The extent of the SeqA regulon in E. coli remains an open question. The DNA binding properties of SeqA have been meticulously studied at particular loci using in vitro DNA binding assays (8, 9, 17–20) and indirect in vivo methods (13, 14) but not on a genome-wide scale. Thus, Løbner-Olesen and colleagues (21) used transcriptomic approaches to investigate the E. coli SeqA regulon, but they found few connections between genes affected in a seqA mutant and the occurrence of GATC motifs, suggesting that many of the observed effects were indirect. Here, we have exploited chromatin immunoprecipitation (ChIP) to study the genome-wide distribution of SeqA protein. Recall that ChIP is a technique that permits the direct measurement in vivo of the binding of any factor to specific chromosome locations and that it can be applied easily to measure factor binding across whole chromosomes (22, 23). For E. coli, ChIP applications so far have focused mainly on RNA polymerase, transcription factors, and chromosome folding proteins (24), but proteins involved in DNA replication and its regulation have been studied in Bacillus subtilis (25, 26). In the present study, we have used ChIP in combination with microarrays (ChIP-chip) to compare SeqA binding patterns in unsynchronized, synchronized, and nonreplicating cultures of E. coli. We pinpoint the most stable SeqA binding loci and report that some of these coincide with genes encoding key proteins involved in cell division. We have also compared patterns of SeqA and RNA polymerase binding to show that there is an inverse correlation between transcription and SeqA binding.
Our aim was to exploit ChIP-chip to determine the chromosome-wide DNA binding properties of SeqA. Since SeqA binding is dependent on the methylation state of the DNA, and thus the position of cells within the cell cycle, we have worked with E. coli K-12 strain CMT940, which carries the dnaC2 temperature-sensitive allele (27). CMT940 cells grow normally at 30°C. However, upon shift to 42°C, they are unable to initiate new rounds of DNA replication, but importantly, rounds of replication that are already under way are completed. Cells can be then be returned to 30°C to initiate synchronous chromosome replication. We selected 42°C for the nonpermissive temperature since it provides the most stringent inhibition of new replication rounds without affecting the kinetics of replication runout (28). Figure 1A shows a trace of [3H]thymidine incorporation in a CMT940 culture subjected to these temperature shifts. The data confirm that thymidine incorporation rates fall rapidly after cells are transferred from 30°C to 42°C and that, after 60 min, DNA replication has ceased. Thymidine incorporation increased 6-fold within minutes of cells being returned to 30°C. Complementary flow cytometry experiments presented in Fig. 1B show the number of chromosome equivalents for CMT940 cells at each temperature. Thus, CMT940 cells in unsynchronized cultures contain ~1.5 chromosomes; this decreases to 1.0 chromosome per cell after 60 min at 42°C, and when cultures are returned to 30°C, the number of chromosomes increases. Crucially, after 60 min at 42°C, >90% of the replication rounds had run to completion.
For the ChIP-chip experiments described here, we harvested cells at three time points (Fig. 1A). Thus, for each ChIP-chip replicate, three cultures of CMT940 were grown at 30°C for 1 h and were thus unsynchronized. At this point (time point A), one of the cultures was harvested for ChIP-chip analysis and the two remaining cultures were shifted to 42°C. After an hour, at which point replication events were complete (29), a second culture was harvested for analysis (time point B). The remaining culture was then returned to 30°C, allowing synchronous initiation of chromosome replication, and harvested after 6 min (time point C). For each ChIP-chip experiment, DNA immunoprecipitated with anti-SeqA was labeled with Cy5 and DNA from a mock immunoprecipitation with no antibody was labeled with Cy3. Thus, DNA microarray probes with an elevated Cy5/Cy3 ratio correspond to regions of the genome bound by SeqA.
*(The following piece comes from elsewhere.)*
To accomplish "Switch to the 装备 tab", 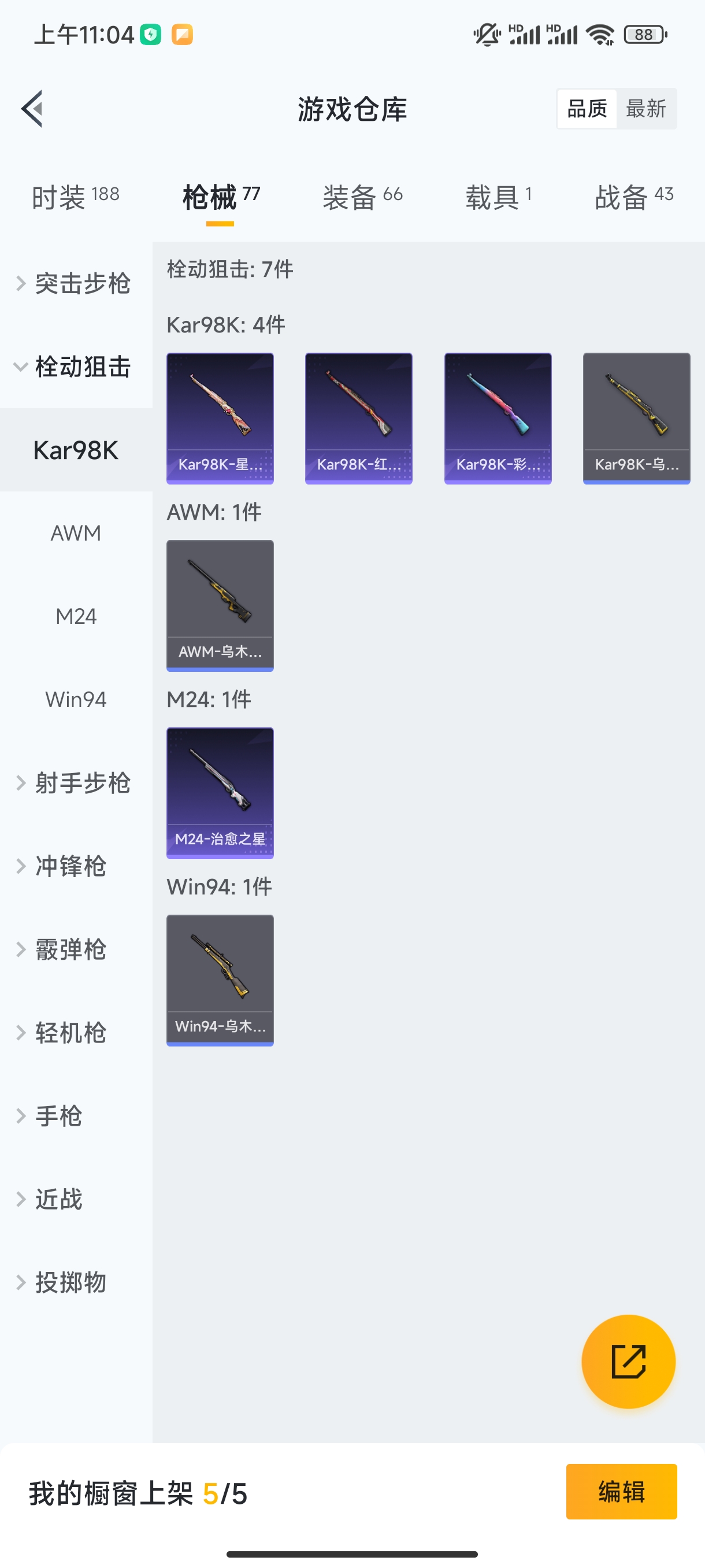I will point(362,196).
Figure 2 shows an overview of the SeqA binding profile at time points A, B, and C, derived from ChIP-chip data and plotted against the basic features of the E. coli chromosome and the local density of GATC motifs. In unsynchronized cells, the largest SeqA binding signal corresponds exactly with the location of oriC (Fig. 2A). A clear signal for SeqA binding is observed at the nearby dnaA locus, with binding being spread across the entire gene (see Fig. S1 in the supplemental material). Further SeqA binding signals, comparable in intensity to the signal seen at dnaA, are scattered throughout the genome, and these correspond well to locations where the frequency of GATC sites is higher (some examples are shown in Fig. S2 in the supplemental material). One hundred thirty-seven genes have a SeqA binding signal >4-fold above background levels (see Table S7 in the supplemental material). Of these genes, 24 are directly involved in nucleotide metabolism, DNA repair/replication, or methyl group transfer. Interestingly, SeqA binding across an ~1.3-Mbp segment that includes the ter region is greatly reduced. This region has a relatively low GATC content, and this most likely accounts for the reduced SeqA binding signal. Additionally, in unsynchronized cultures, weak SeqA binding signals in the ter region may be difficult to distinguish from experimental noise.
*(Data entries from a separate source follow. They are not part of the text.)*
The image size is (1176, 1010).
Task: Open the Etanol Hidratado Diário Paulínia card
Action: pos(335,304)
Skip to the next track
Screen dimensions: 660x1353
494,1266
A very different SeqA binding profile is found in cells harvested at time point B, after chromosome replication has been blocked (Fig. 2B). Little or no SeqA binding is observed at the oriC and dnaA loci, while clear binding signals are apparent in the ter region. At time point C, in cells where chromosome replication has been reinitiated in synchronicity, SeqA binding predominantly occurs at oriC, with smaller binding signals scattered throughout the chromosome including the ter region (Fig. 2C). The full data set for each time point can be examined in the Artemis genome browser (see Materials and Methods and Tables S1 to S6 in the supplemental material).
Figure 3 shows a comparison of the SeqA binding signal (i.e., the Cy5/Cy3 ratio) generated for each probe on the DNA microarray with the number of GATC sites present in each probe. Thus, probes with the same number of GATC motifs were grouped and the average SeqA binding signal was calculated for each group of probes for each time point. For the sample from the unsynchronized culture (time point A) there is a clear correlation between the SeqA binding signals and probe GATC content. In contrast, for the samples from synchronized cultures (time points B and C), there is little correlation. This is expected because it is only in the unsynchronized cells that each location with a GATC has an equal chance of being hemi-methylated. At time points B and C, many GATC motifs will be fully methylated and hence have a greatly reduced affinity for SeqA.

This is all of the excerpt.